The first task was separating the egg yolks from the whites, something I wished I’d had a separator to do for me. Luckily only two tiny pieces of eggshell wound up in the whites, which were to be “beat until stiff” before the tartar was added, then both ingredients “beat lightly.” Sugar “sifted until fine grain – about four or five times” followed and the mixture was “beat again.” Next came the egg yolks – “well beaten” – and lastly, the sifted flour. “Beat again and flavor with lemon or vanilla extract.”

I did as instructed, making a powdery mess sifting the cornstarch into the flour and the sugar until it was a “fine grain.” But I felt good, proud of my undertaking. John was going to love this, and surely if I lightly oiled and floured the pan bottom, the cake would come out.
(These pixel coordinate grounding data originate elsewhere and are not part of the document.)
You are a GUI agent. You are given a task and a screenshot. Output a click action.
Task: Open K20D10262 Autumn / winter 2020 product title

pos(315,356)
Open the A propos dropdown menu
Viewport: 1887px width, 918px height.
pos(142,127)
The last step of pouring the batter into the pan seemed simple, until I looked at the receipt and realized it called for a funnel pan. We have square and round and heart-shaped and bundt pans, but I’d never baked in a funnel pan. Then I remembered that one of the “finds” John brought home as he and his brothers have sorted through their late mom’s belongings was an aluminum cake pan with a funnel insert. Though I’d pooh-poohed keeping it, he had washed, dried, and put it away, so out it came.

Now, I’d seen cakes baked in such a pan, but would the way the funnel fit into the base truly not leak? I poured the batter in, then thought I should check for leakage, and with that, I grabbed the funnel and lifted it before …. Duh! I’d broken the seal and batter was oozing out the bottom onto the counter and down the cabinet to the floor. Talk about a sticky mess.

Grabbing a round cake pan from the cabinet, I set the dripping funnel in it and poured the remainder of the batter into the pan, then set it on the counter. Now its bottom was sitting in batter. So I got another round pan, put it under the first, and carried everything to the stovetop. Carefully lifting the funnel and the first pan, I poured its contents into the second, and spilled yet more batter onto the stovetop and around the edges of the pan. Good grief. I reached for one more cake pan -- non-stick -- and again poured the batter. Done, but now my hands were sticky, too!

It’s lucky I was home alone, because my careful planning had quickly fallen apart, literally. If anyone had been there . . .

Finally I got the cake into the oven. I’d had to check the back of a prepared cake mix box for the proper temperature setting – 350 -- because the receipt called for an oven whose flame had been turned “comparatively low” immediately after lighting.

“Don’t open oven for 20 minutes,” admonished the receipt writer. “By this time cake should be well risen and turning brown. Lower flame and bake almost 15 min. longer.”

If you do any baking, you can probably imagine the rest. The 350 was too hot, the cake never rose, and at the end of 35 minutes, though it was golden brown, it was just a half-inch thick. The toothpick test revealed a done center, however, so out it came. I let it sit for 10 minutes, turned it upside down on a cake rack, and waited and waited and waited.

It did not fall.

With a knife, I carefully went around the edge of the cake until it was loosened enough from the side of the pan to -- finally -- pop out. Success!

That night, I served John his birthday cake, telling him the story of finding his great-grandmother’s recipe so it would be special. My nephew Jack rolled his eyes and John fought back laughter as I shared my baking adventure.

“It’s not much of a sponge cake,” I said, slicing into what was the consistency of a biscuit. “But it came out of the pan.”